## What the task requires
For the entries below, print exactly the lines between the line holding "The width and height of the screenshot is (1024, 953)." and the line holding "Task: Click recipient", inclusive, and nothing else.

[Collected data]

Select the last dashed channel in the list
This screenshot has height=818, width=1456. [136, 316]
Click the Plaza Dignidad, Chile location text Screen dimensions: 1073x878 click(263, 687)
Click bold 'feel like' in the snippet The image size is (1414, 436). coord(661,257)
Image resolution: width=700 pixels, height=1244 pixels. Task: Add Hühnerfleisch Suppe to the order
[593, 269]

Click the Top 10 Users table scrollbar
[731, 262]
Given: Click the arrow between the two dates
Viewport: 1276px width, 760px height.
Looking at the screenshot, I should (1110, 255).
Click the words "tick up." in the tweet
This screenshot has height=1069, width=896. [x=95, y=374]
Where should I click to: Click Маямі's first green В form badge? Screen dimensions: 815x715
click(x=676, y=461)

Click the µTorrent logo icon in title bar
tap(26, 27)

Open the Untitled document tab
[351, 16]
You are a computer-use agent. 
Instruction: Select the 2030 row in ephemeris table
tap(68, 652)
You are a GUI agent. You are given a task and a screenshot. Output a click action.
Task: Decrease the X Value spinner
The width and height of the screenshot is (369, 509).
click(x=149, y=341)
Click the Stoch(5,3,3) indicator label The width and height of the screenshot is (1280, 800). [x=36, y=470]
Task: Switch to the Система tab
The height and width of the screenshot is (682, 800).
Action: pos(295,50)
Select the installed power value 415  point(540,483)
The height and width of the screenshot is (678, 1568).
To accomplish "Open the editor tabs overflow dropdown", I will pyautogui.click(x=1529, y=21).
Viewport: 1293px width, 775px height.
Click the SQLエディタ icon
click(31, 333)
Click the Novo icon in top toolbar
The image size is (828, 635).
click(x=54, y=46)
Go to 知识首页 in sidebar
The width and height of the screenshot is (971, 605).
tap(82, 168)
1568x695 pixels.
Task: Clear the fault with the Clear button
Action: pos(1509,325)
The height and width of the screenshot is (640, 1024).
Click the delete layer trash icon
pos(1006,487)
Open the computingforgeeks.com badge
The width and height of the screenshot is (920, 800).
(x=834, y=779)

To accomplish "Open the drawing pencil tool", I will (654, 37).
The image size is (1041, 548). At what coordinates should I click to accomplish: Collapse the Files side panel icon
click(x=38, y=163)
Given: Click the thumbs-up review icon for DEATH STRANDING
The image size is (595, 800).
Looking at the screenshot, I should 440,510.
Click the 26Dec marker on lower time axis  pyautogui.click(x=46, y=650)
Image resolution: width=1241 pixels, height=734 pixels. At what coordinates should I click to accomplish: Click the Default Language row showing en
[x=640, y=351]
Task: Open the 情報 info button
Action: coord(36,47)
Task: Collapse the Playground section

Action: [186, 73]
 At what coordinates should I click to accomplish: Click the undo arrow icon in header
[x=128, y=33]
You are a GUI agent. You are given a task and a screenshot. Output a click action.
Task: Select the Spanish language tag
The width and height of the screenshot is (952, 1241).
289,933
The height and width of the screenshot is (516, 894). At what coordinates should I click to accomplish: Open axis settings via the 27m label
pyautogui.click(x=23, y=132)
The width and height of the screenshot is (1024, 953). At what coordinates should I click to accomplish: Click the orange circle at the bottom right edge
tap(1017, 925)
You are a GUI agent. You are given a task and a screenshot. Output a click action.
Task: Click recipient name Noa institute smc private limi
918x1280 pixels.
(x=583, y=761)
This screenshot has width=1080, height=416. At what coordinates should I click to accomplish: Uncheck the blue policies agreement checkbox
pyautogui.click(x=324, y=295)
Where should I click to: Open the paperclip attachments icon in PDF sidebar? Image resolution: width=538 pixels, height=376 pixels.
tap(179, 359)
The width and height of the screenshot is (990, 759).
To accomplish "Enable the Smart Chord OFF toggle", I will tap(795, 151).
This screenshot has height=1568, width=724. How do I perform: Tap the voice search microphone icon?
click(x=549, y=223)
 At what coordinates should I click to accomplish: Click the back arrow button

## The completed task
The width and height of the screenshot is (1024, 953). At what coordinates should I click to accomplish: Click the orange circle at the bottom right edge
tap(1017, 925)
You are a GUI agent. You are given a task and a screenshot. Output a click action.
Task: Click recipient name Noa institute smc private limi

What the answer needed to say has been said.